**Task:** Scan the data for "cell" and copy the lines it appears in.

:: Recorded information ::

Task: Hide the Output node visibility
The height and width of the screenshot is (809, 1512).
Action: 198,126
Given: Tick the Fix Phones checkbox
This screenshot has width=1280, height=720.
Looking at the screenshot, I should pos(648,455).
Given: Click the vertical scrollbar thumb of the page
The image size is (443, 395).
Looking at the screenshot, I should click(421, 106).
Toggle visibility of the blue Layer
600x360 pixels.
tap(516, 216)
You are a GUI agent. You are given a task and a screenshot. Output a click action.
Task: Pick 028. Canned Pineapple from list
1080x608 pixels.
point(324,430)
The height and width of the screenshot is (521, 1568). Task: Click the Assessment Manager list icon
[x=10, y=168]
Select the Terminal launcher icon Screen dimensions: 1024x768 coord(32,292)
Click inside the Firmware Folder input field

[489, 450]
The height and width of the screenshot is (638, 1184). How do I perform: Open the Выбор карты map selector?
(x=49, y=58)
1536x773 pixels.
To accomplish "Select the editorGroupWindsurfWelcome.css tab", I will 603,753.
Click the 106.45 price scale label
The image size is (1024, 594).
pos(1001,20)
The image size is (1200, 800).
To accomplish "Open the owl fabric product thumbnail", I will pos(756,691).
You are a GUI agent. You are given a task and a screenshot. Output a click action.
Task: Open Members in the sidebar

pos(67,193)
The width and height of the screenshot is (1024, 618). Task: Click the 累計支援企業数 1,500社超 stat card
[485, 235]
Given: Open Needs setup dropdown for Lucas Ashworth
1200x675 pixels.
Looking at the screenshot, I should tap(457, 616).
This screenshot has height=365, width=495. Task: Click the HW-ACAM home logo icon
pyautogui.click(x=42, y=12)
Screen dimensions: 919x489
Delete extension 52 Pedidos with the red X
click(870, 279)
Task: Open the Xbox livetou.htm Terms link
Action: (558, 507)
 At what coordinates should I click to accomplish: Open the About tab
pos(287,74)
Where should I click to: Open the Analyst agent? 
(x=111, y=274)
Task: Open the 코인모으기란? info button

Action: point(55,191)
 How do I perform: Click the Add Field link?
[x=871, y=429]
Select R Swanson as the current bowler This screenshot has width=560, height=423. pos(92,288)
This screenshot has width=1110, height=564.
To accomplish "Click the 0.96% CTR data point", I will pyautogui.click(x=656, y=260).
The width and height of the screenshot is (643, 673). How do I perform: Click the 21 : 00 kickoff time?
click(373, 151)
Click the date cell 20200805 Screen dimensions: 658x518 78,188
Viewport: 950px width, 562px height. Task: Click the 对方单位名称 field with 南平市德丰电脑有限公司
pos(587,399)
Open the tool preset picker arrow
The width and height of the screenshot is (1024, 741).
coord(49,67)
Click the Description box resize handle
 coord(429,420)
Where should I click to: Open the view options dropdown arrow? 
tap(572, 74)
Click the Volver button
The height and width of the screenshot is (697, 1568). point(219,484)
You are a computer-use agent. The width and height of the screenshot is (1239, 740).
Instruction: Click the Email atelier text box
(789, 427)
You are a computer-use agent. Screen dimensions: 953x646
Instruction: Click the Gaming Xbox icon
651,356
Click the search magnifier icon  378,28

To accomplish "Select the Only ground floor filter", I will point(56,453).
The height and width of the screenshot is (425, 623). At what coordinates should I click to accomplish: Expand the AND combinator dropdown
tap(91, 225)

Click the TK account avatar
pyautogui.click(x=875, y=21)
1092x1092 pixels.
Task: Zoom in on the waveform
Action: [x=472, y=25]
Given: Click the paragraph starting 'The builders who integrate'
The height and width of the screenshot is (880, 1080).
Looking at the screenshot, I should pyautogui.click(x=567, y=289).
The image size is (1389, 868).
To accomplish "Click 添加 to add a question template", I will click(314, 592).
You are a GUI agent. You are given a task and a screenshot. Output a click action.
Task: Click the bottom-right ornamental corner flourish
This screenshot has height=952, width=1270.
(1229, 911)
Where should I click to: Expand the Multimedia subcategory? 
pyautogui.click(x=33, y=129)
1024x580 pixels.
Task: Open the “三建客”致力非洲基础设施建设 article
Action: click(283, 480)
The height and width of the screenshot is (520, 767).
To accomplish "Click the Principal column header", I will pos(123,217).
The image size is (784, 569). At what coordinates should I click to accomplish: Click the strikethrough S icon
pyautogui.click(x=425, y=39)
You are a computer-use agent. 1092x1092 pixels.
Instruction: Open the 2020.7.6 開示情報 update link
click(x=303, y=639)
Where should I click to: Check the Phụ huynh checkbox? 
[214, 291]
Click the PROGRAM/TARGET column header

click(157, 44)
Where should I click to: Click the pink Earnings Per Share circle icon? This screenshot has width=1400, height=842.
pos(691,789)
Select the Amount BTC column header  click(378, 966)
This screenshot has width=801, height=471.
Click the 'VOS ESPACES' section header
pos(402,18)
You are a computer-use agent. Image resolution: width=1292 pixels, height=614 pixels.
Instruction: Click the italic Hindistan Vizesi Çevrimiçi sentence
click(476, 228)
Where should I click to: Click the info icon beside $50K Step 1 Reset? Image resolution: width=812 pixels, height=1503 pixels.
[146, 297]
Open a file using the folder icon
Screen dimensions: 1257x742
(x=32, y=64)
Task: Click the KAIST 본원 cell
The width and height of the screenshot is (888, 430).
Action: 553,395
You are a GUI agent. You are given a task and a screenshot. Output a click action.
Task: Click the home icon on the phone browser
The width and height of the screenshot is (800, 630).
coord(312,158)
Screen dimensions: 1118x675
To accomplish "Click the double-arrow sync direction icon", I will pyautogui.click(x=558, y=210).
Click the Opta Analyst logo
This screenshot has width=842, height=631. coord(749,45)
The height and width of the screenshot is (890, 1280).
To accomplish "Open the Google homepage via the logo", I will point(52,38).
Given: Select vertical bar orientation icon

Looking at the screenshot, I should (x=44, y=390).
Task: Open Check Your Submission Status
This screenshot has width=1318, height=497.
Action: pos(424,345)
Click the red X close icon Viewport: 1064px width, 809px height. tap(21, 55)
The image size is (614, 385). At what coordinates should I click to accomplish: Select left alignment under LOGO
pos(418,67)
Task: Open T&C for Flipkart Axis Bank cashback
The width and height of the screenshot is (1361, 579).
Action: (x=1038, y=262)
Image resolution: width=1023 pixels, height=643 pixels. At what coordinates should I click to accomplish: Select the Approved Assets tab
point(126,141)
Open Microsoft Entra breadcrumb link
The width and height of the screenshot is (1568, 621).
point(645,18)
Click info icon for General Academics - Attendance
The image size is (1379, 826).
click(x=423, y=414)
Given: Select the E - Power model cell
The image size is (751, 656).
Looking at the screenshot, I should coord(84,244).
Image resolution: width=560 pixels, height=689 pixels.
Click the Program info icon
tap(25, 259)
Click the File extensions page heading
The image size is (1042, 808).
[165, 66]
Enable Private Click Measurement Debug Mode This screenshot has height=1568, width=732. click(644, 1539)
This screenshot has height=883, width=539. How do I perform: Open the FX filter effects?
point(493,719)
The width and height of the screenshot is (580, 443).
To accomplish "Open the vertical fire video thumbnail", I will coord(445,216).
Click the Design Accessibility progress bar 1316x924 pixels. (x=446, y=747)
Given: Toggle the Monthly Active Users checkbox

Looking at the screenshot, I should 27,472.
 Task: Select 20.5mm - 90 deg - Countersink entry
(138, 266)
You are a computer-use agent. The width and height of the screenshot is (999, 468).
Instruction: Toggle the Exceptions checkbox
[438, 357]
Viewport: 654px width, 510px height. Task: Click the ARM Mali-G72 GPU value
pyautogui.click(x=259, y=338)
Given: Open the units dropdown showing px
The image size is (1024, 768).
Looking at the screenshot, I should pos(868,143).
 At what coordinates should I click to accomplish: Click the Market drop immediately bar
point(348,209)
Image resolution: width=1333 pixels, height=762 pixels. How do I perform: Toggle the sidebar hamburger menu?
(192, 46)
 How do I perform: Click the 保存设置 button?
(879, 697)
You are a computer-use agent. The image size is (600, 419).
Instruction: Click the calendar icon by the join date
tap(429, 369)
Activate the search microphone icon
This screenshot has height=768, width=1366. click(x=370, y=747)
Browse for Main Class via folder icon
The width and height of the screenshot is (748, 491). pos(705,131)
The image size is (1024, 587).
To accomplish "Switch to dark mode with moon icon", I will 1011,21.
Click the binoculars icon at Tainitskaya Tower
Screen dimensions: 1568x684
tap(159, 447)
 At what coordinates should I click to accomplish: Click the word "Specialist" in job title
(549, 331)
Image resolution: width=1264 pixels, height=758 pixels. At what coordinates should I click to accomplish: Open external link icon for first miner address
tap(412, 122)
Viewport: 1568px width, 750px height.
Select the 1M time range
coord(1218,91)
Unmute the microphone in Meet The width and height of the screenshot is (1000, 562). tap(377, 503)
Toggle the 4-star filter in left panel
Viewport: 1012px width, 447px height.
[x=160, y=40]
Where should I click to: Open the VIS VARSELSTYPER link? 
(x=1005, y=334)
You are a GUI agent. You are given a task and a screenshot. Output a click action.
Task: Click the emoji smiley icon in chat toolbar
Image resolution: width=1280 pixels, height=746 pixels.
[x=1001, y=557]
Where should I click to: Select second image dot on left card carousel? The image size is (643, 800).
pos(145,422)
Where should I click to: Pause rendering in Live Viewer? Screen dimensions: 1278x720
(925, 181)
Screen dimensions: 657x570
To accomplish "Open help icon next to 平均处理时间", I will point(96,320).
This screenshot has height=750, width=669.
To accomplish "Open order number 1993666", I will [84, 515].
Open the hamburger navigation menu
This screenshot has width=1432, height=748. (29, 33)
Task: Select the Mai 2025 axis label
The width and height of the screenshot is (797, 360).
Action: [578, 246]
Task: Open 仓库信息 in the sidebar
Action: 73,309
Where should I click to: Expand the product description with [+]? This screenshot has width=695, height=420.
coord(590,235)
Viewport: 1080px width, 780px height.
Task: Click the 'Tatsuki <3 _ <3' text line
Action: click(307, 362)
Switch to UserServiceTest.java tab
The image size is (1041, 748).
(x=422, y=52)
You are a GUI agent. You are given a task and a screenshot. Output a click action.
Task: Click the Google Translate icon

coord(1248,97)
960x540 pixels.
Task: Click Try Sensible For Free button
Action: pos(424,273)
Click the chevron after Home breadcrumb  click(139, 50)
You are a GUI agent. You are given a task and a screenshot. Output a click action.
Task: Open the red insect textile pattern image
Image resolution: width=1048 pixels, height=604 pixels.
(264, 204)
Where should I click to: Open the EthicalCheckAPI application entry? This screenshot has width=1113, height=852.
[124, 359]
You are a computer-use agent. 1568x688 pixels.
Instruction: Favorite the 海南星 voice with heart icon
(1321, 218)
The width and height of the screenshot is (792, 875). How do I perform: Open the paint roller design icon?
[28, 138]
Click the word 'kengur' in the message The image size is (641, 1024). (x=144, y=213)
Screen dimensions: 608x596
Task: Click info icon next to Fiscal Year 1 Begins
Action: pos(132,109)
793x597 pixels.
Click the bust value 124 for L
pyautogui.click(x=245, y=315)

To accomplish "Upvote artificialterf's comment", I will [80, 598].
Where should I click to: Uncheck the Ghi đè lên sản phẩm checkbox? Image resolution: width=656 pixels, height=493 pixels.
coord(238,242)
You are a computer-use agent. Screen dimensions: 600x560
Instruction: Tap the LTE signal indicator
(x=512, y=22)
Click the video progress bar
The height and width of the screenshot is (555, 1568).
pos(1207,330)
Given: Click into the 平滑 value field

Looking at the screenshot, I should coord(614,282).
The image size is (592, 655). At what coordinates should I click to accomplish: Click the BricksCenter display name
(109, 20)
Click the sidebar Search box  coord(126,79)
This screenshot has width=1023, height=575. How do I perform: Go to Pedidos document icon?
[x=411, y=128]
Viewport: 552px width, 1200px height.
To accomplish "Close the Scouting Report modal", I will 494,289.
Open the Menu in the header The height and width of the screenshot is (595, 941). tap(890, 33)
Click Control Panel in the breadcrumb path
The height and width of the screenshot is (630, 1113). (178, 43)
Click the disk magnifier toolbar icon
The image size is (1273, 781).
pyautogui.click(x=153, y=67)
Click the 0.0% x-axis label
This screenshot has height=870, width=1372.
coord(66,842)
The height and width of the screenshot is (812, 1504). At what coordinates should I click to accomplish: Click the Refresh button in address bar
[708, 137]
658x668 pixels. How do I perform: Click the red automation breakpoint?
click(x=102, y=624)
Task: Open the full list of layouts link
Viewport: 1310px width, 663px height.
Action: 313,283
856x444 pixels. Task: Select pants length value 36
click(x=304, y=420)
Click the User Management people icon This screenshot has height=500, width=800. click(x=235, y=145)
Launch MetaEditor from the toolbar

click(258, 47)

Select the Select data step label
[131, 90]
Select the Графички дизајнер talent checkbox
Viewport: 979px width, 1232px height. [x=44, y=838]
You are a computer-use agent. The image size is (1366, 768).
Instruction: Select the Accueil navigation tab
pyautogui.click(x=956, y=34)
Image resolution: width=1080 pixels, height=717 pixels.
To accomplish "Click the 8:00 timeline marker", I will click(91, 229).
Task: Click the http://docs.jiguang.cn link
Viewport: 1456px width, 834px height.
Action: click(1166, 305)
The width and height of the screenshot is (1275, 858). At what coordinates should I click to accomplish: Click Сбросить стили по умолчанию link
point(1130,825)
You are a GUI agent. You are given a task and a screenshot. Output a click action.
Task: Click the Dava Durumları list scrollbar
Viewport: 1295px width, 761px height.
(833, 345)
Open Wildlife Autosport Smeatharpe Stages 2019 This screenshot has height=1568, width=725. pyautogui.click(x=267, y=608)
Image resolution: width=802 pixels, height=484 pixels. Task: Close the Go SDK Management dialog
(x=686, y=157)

:::

**Written answer:**
Click the date cell 20200805 Screen dimensions: 658x518 78,188
Task: Click the KAIST 본원 cell
Given: Select the E - Power model cell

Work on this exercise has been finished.